Activity. The lines below, beginning at the one that contains "Click the 2020-01 date axis label" and ending at the last, are to be retyped exactly.
----
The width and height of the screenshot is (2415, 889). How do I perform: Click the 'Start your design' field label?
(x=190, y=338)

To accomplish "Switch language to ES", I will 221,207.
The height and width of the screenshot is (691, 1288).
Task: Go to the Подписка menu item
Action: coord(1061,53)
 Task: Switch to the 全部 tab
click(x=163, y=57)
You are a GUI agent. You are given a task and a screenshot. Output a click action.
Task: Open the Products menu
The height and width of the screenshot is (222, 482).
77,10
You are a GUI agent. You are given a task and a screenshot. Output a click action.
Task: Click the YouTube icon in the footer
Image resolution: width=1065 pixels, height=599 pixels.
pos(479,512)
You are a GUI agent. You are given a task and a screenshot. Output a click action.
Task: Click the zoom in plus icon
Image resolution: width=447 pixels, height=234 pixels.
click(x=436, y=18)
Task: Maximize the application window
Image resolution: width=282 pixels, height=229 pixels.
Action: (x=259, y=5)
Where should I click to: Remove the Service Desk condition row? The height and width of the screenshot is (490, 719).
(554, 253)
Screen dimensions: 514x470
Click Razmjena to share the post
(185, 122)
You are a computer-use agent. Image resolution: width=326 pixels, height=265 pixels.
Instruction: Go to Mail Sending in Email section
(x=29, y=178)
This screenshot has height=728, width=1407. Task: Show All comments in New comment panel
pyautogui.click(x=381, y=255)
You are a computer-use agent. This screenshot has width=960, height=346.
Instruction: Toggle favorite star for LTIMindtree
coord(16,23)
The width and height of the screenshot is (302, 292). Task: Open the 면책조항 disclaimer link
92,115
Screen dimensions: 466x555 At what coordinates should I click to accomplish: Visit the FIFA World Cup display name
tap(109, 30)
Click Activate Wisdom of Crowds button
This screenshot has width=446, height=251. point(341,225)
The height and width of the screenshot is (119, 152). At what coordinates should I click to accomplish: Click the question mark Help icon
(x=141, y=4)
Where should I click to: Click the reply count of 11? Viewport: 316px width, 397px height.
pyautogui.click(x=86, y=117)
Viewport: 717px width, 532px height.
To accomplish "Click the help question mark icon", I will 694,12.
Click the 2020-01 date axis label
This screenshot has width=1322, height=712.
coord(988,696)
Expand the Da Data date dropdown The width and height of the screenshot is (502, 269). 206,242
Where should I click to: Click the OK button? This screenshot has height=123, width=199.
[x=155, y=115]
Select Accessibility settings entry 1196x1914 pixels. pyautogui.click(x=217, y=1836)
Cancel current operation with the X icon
----
Answer to the exercise.
Click the 2020-01 date axis label
This screenshot has width=1322, height=712.
coord(988,696)
Expand the Da Data date dropdown The width and height of the screenshot is (502, 269). 206,242
Where should I click to: Click the OK button? This screenshot has height=123, width=199.
[x=155, y=115]
Select Accessibility settings entry 1196x1914 pixels. pyautogui.click(x=217, y=1836)
Cancel current operation with the X icon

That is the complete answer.